In attachments and richtext-tinymce I have implemented something similar to what we have done on LEARN: a generic UI that does not rely on the specific editor API, integrated via a trivial plugin in the editor package.

I have used some of the api from the previous implementation, but to keep the interface "editor agnostic", I could not use any of the "CKEditor tech".

If you have a look at the plugin code for tinymce, there is actually very little going on: it opens an iframe to the attachments page and waits until the iframe sends a message containing the content we are supposed to inject on the page.
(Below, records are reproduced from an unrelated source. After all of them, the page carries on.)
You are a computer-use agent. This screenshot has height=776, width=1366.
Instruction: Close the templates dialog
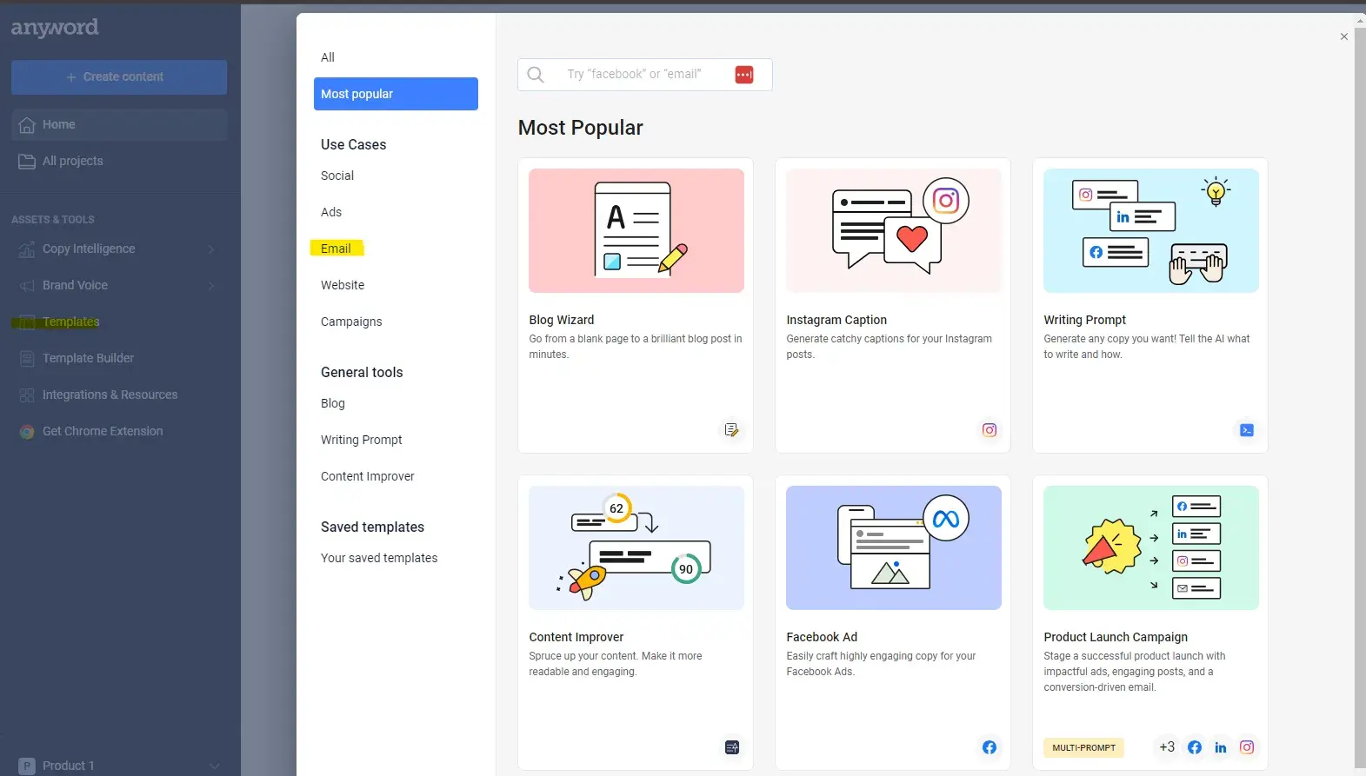pyautogui.click(x=1343, y=36)
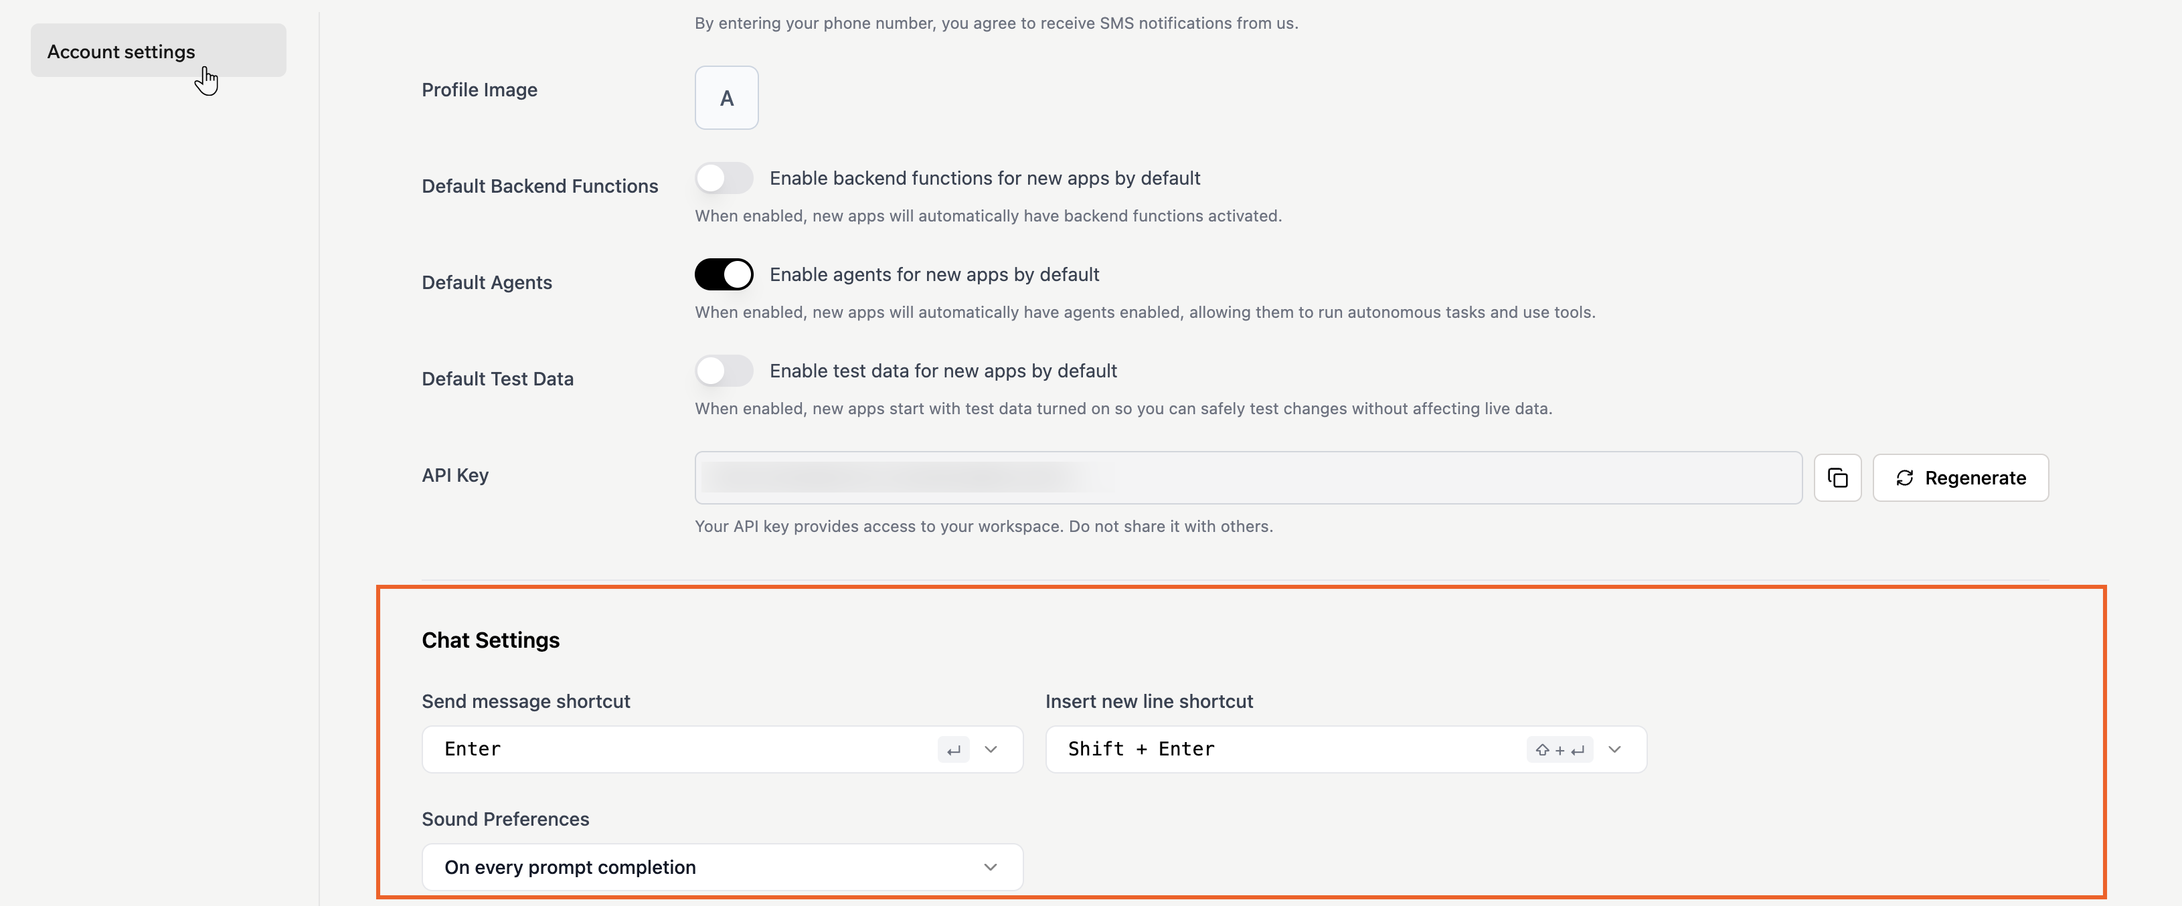Image resolution: width=2182 pixels, height=906 pixels.
Task: Enable test data for new apps by default
Action: point(723,371)
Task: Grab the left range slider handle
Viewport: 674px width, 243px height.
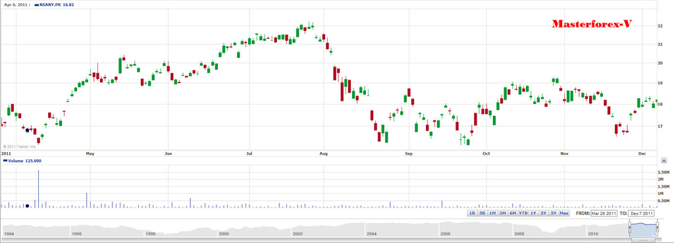Action: (630, 227)
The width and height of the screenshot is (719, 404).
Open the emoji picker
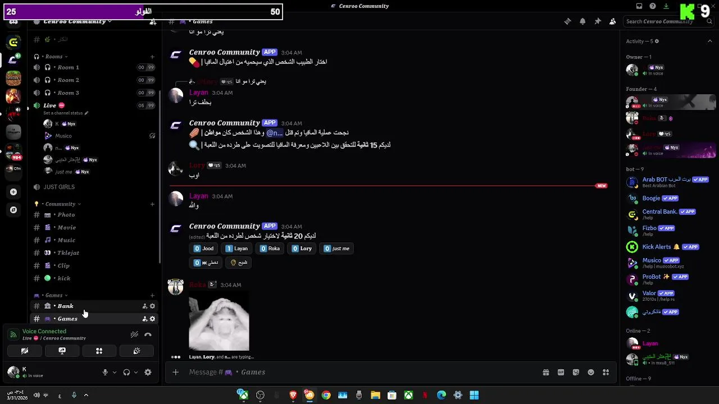coord(591,372)
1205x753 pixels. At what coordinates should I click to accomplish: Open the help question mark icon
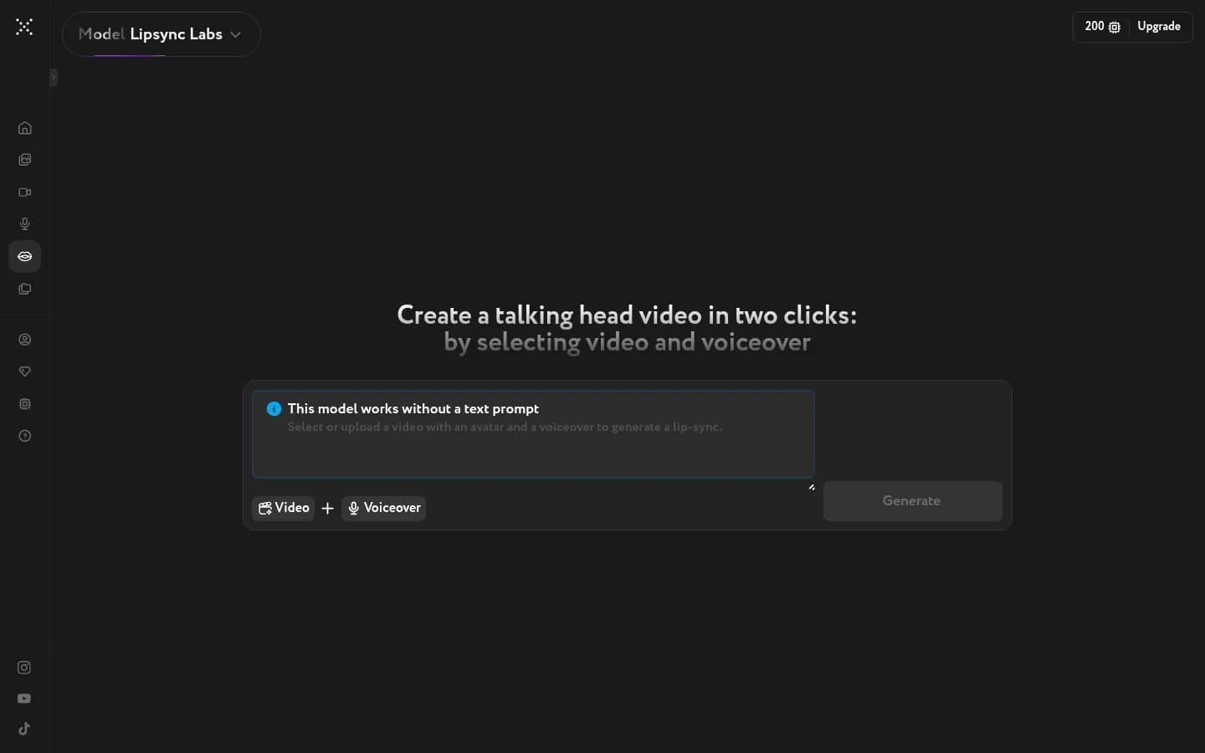(x=24, y=436)
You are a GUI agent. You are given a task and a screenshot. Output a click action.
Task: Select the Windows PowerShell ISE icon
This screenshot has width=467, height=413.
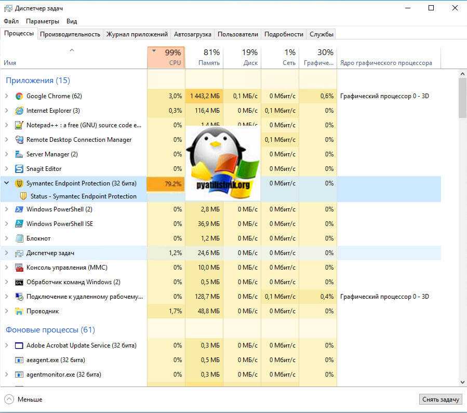click(19, 224)
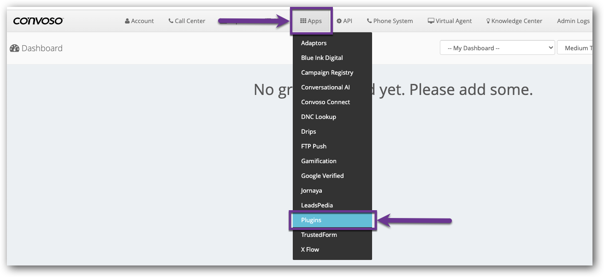Open the Call Center menu
This screenshot has height=277, width=604.
[x=187, y=21]
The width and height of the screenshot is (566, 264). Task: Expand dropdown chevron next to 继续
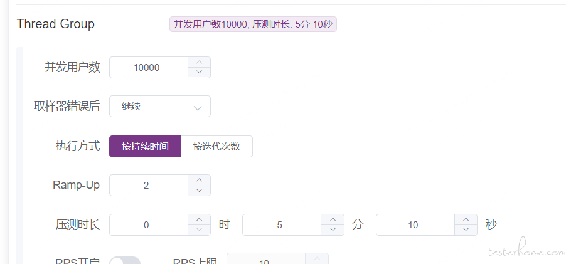(x=198, y=108)
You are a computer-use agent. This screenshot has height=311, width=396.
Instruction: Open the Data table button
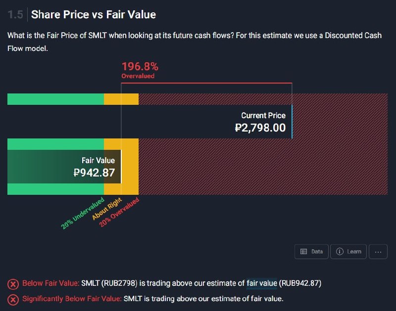coord(311,252)
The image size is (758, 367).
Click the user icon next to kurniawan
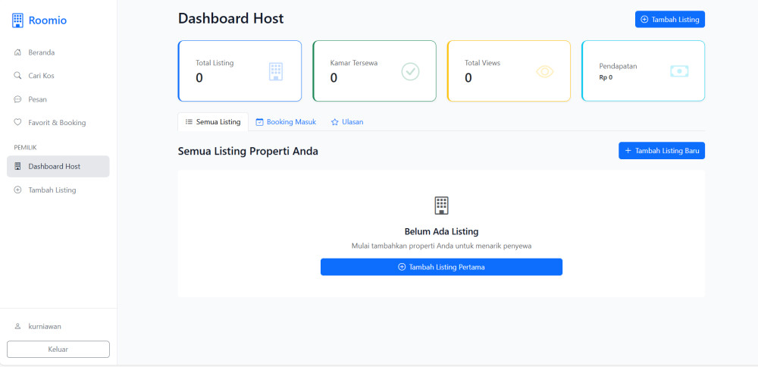[17, 326]
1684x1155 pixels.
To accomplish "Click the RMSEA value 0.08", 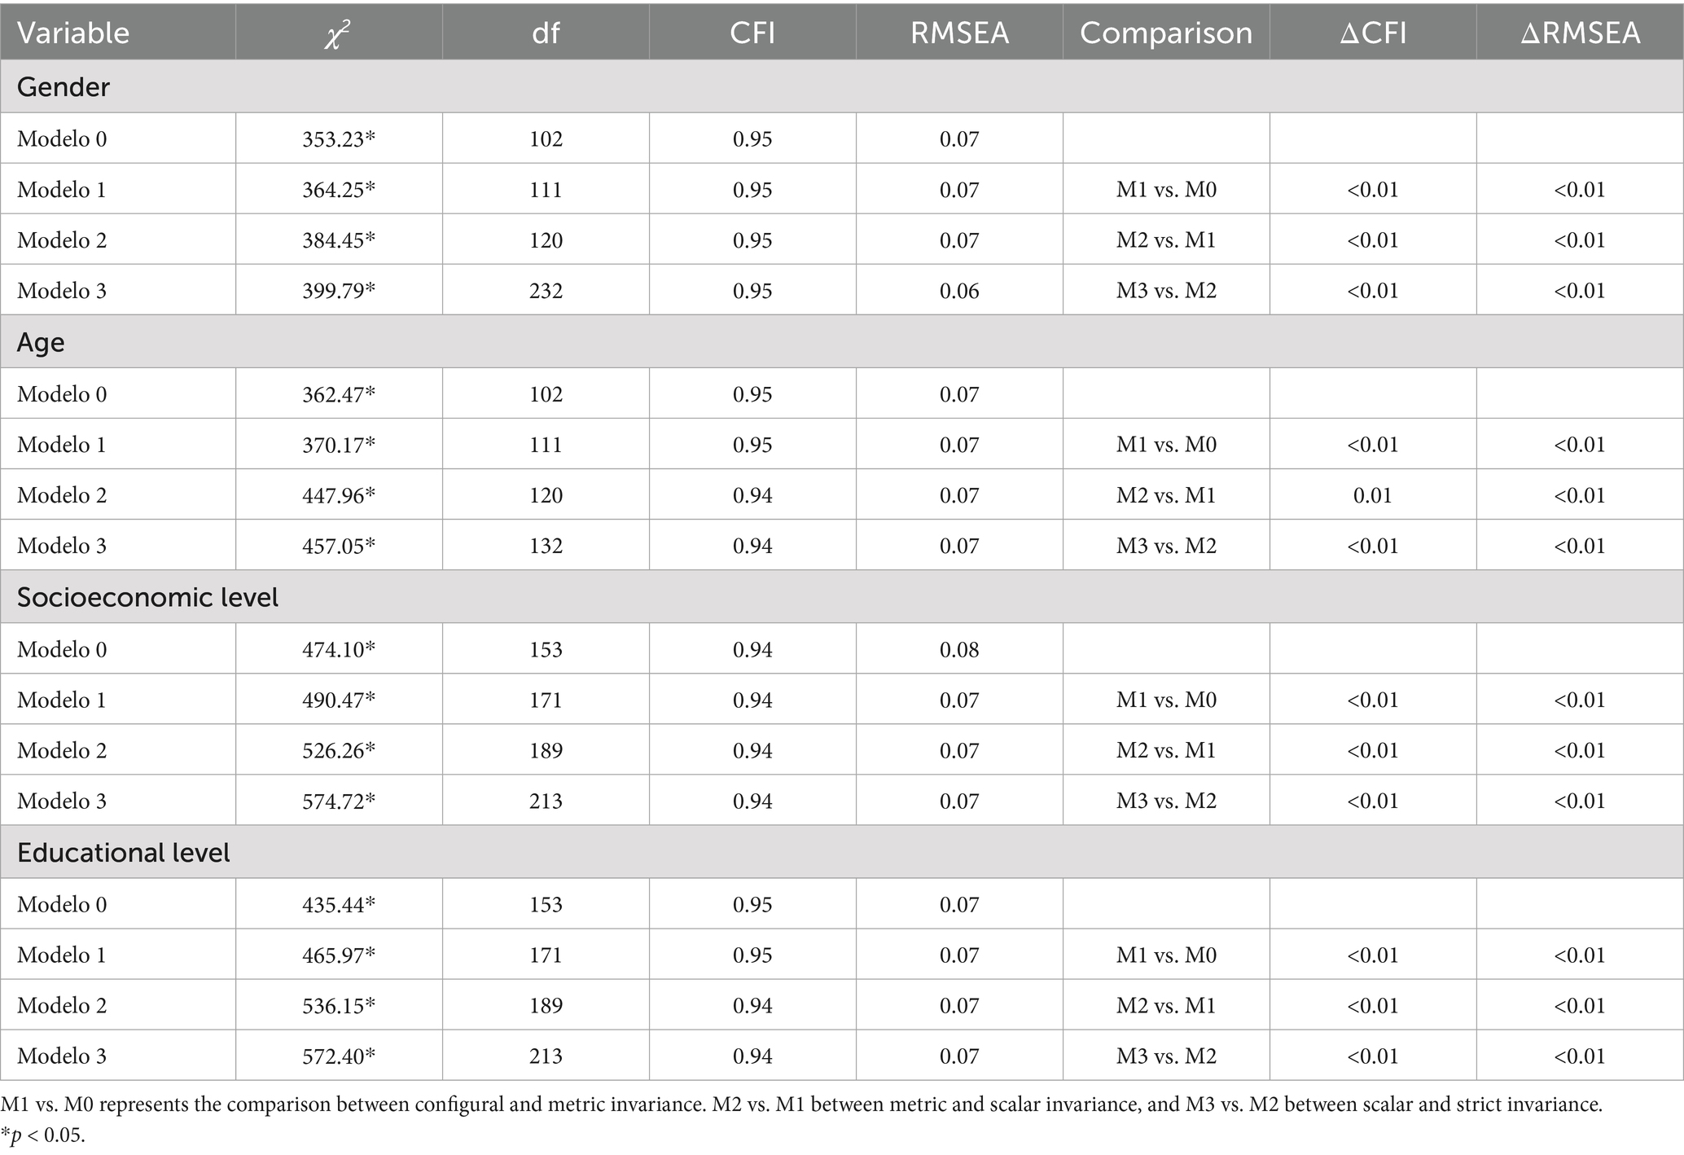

I expect this to be possible In a very similar way for other editors, e.g. ckeditor5.

To test it, install the latest richtext-tinymce, then in the site-wide DefaultConfig parameter input something like like:

relative_urls "false"
menu "{insert: { title: 'Insert', items: 'oacsAttachments | charmap hr' }}" 
external_plugins {{oacsAttachments: '/resources/richtext-tinymce/plugins/oacsAttachments.js'}}
plugins "oacsAttachments"
toolbar "blocks fontsize | bold italic underline strikethrough forecolor backcolor subscript superscript | link unlink anchor | oacsAttachments | alignleft aligncenter alignright alignjustify numlist bullist | removeformat table hr tlfMathJax | fullscreen code"

(the important is to load the plugin and make it part of menu, toolbar or both somehow)

Let me know if this goes in the right direction.